The SciPy 2016 conference was last week in Austin, Texas. Despite the suffocating heat, I got to visit the Lyndon B Johnson Presidential Library, see Ghostbusters in the Alamo Drafthouse, and sleep in an airstream trailer in someone’s back yard. More importantly, I had the opportunity to talk about pyglet_helper, and learn a lot of useful things about python. Here are a few personal highlights.
Making Python Packages for Windows is Hard
Frequent visitors to PyPI may have noticed that many common packages have recently switched to using wheels. No longer will we twiddle our thumbs restlessly as we watch setup.py install churn through line after line of gcc warnings! That is due to the excellent efforts of Nathaniel Smith, who spoke about his work:
Wheels can be built for several different versions of python using a provided docker image. The Numpy and Scipy builds are built with OpenBLAS, which is an exciting development. Smith seems confident that it will be possible to bundle OpenBLAS with Numpy wheels on Windows soon as well, which will be a big time-saver for me.
At 9:12, he describes exactly what is needed to easily compile wheels for Windows - the lack of a good compiler. This was brought up by an audience member at the python core developers panel at Euro Python a few days ago and the panellists seemed surprised. I think the problem is that the people with the domain knowledge of compilers are exclusively linux users and windows users would prefer to use Anaconda. In between are a few like me, who both need to use Windows for device drivers but also want to use obscure packages in PyPI, without fussing with the visual studio compiler.
Linting Text
As much joy as writing this blog has been, it has forced me to confront the fact that I am not a good writer and I should be better at editing my text. I acquired an appreciation for style guides from the one journalism class I took in undergrad, but 10 years later I’ve forgotten most of the rules. Thus, I am keenly interested in Michael Pacer and Jordan Suchow’s project, proselint:
I’ve tried it out for myself on my blog posts, and at the moment it has difficulty with markdown, especially in accidentally prose-linting code blocks. Regular expressions have only a limited ability to fix bad writing, but I will take all the help I can get. I’m interested in building a PyCharm extension for proselint and in incorporating proselint into my githubio build process. I’m not sure how successful I will be in my current set-up, as my build uses ruby.
EPIC Async
Though I have been working in experimental physics for the past six years, I had never heard of the Experimental Physics and Industrial Control System (EPICS) until Daniel Allen’s talk. I work on experiments with only up to one control computer at a time, whereas EPICS is used big, hundred-party experiments such as Synchrotrons or LIGO. From a conceptual level, it reminds me of the Robotics Operating System, with its publishers and subscribers.
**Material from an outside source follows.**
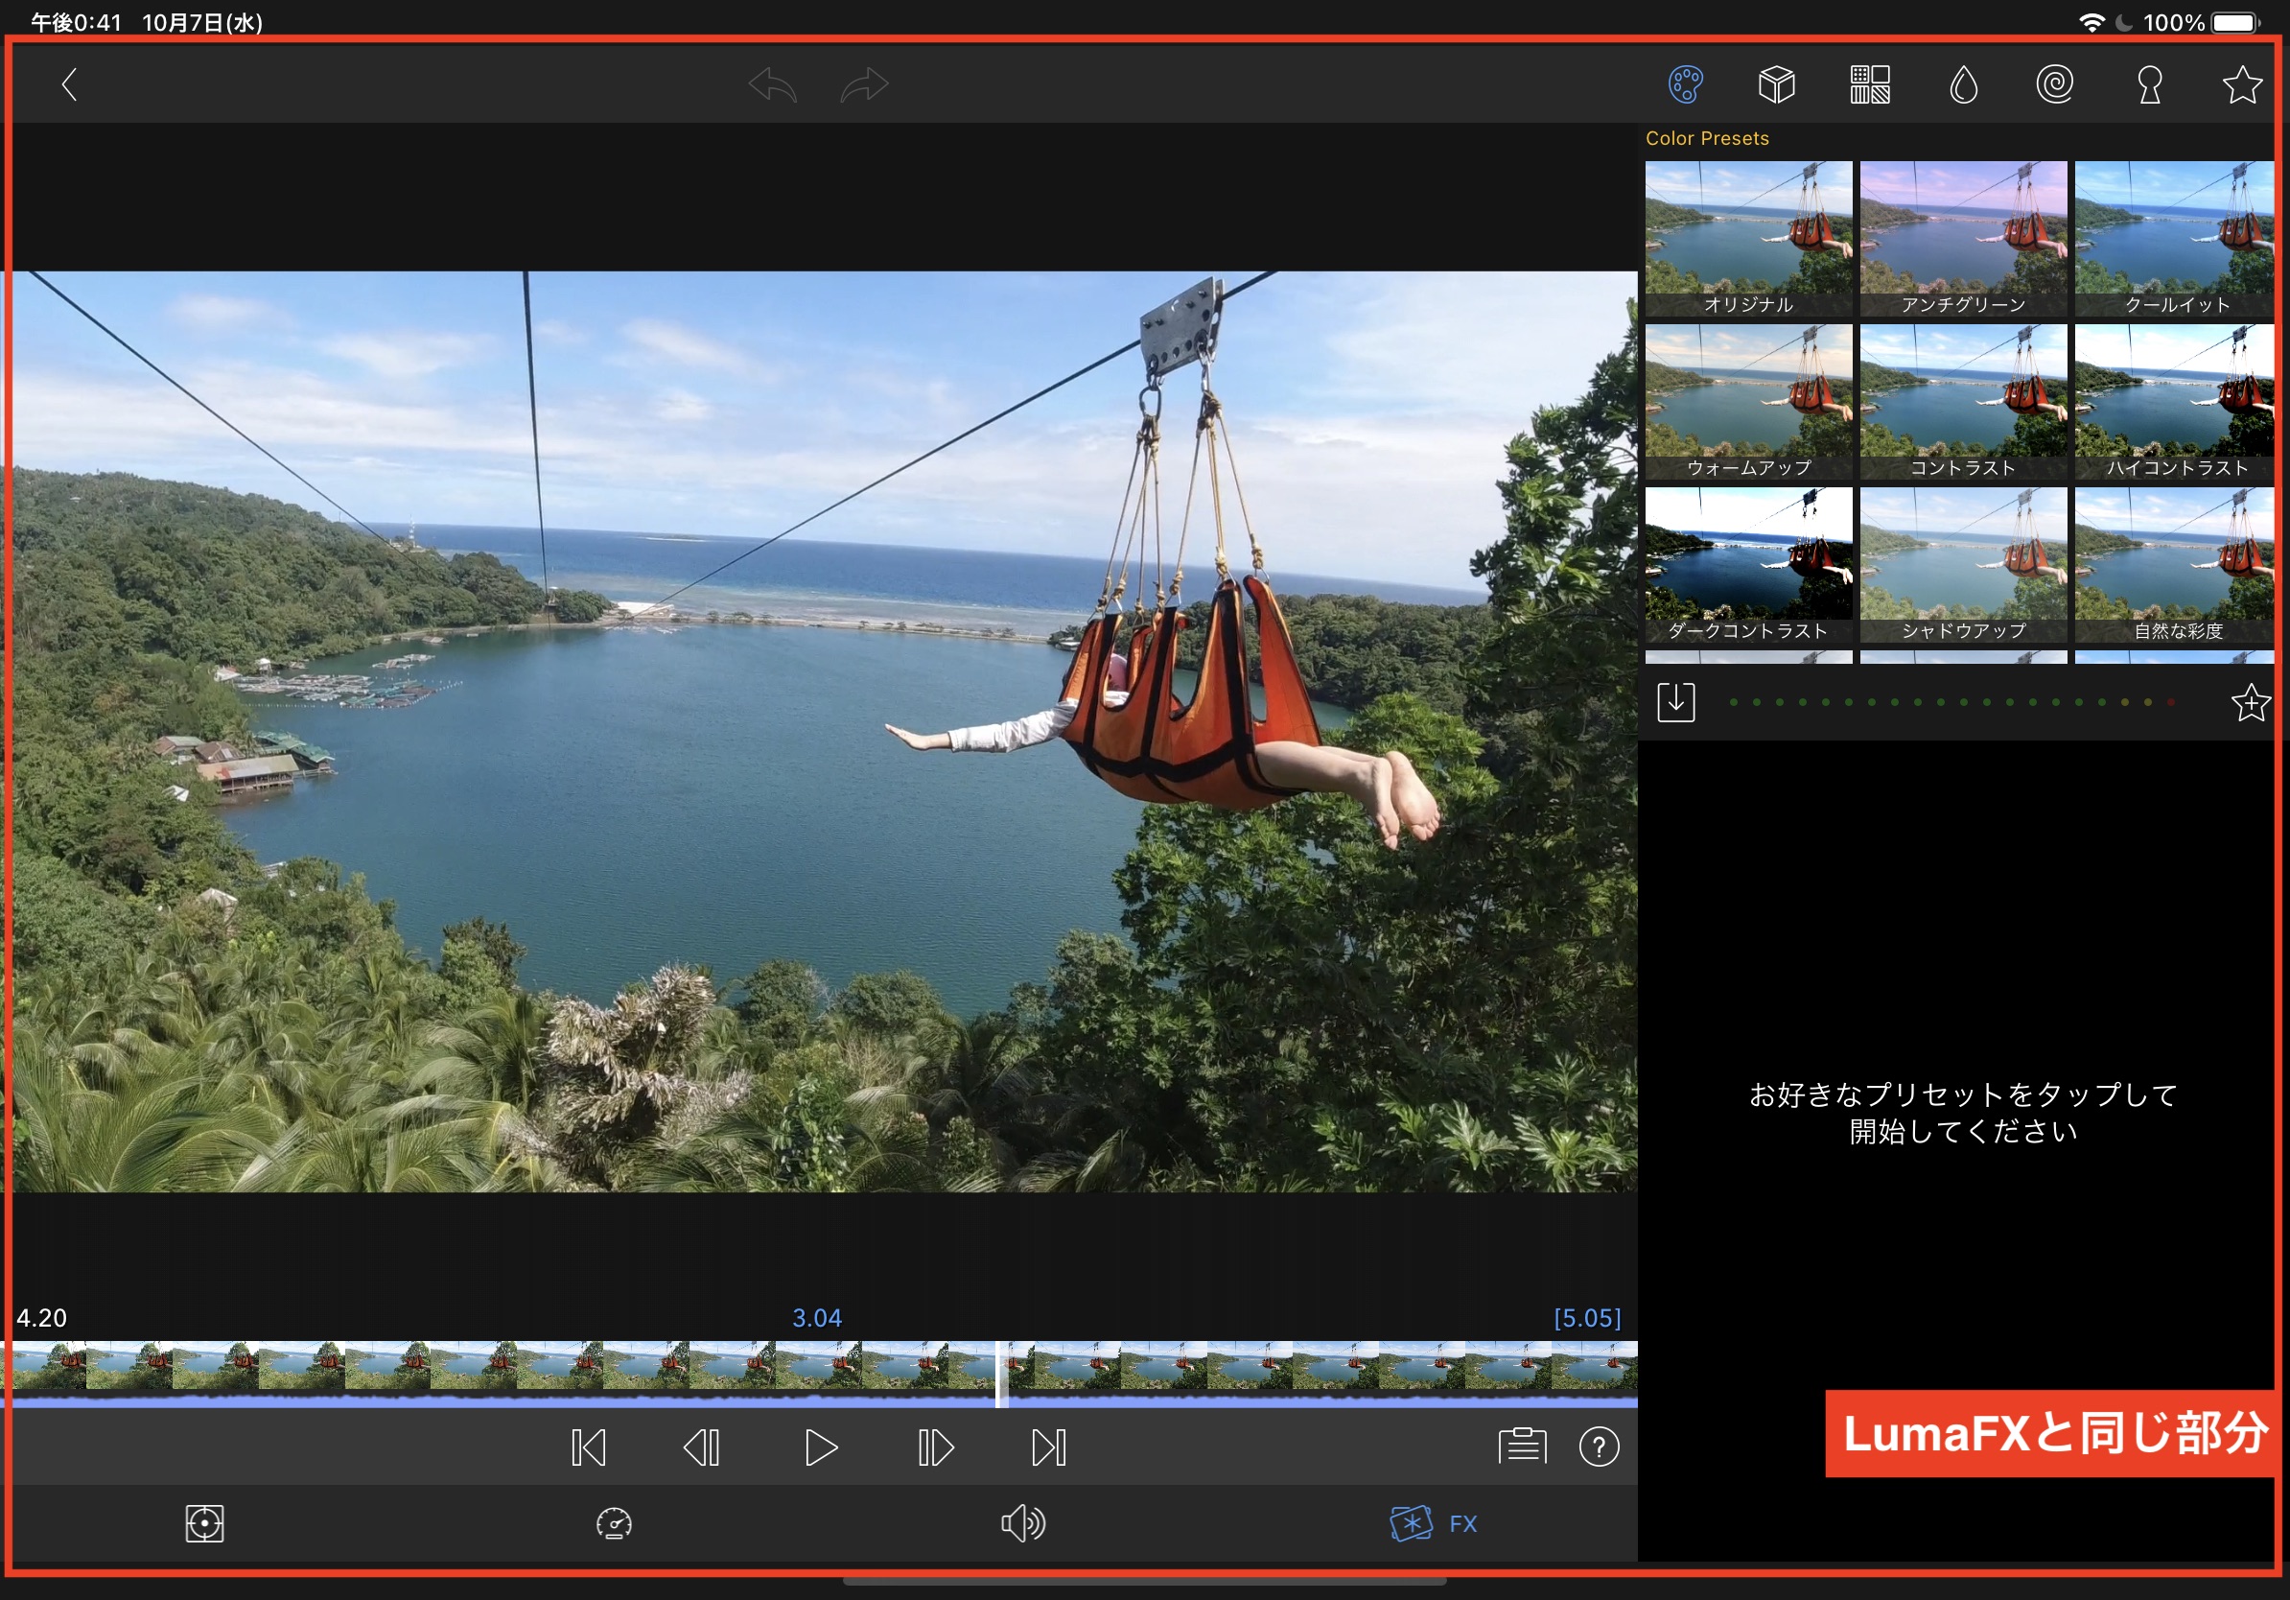Image resolution: width=2290 pixels, height=1600 pixels.
Task: Open the color palette presets tab
Action: 1685,85
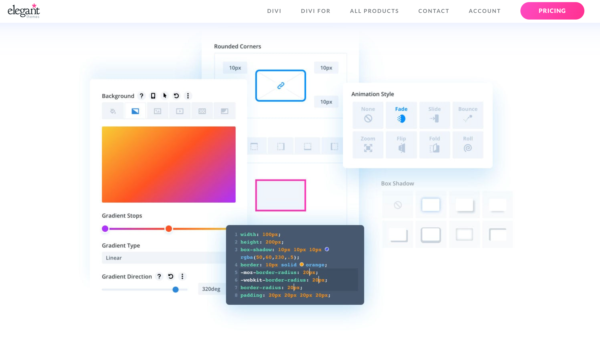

In his talk, Allan describes an experimentalists’ dream: capture your data along with the operations in a retrievable format, and have a system that can roll back to a recoverable state if something goes wrong.
These are design goals for my projects as well, even if they only have 3 users. I have limited time with my equipment as well, and needing to repeat an experiment because some metadata was missing is a waste. I don’t quite understand the usage of asyncio in this context, but I’m eager to learn how it could benefit my experimental automation.
Imputation is Important for the Real World
John’s recently defended PhD thesis is about applying machine learning techniques to filling missing data (imputation) on incomplete ranked ballots in order to maximize the fairness of elections. Imputation is an important consideration when applying algorithms to data in the real world, as Deborah Hanus demonstrated in her talk, featuring her work with optimizing the treatments for HIV patients:
Due to issues surrounding shift work and childcare, transportation access, or human error, HIV patients sometimes miss their regularly scheduled blood tests. Imputation allows the machine learning algorithm to predict optimal dosages even in the presence of missing data. Aside from being interesting research, the talk also provides a good layman’s explanation of imputing random walks over time.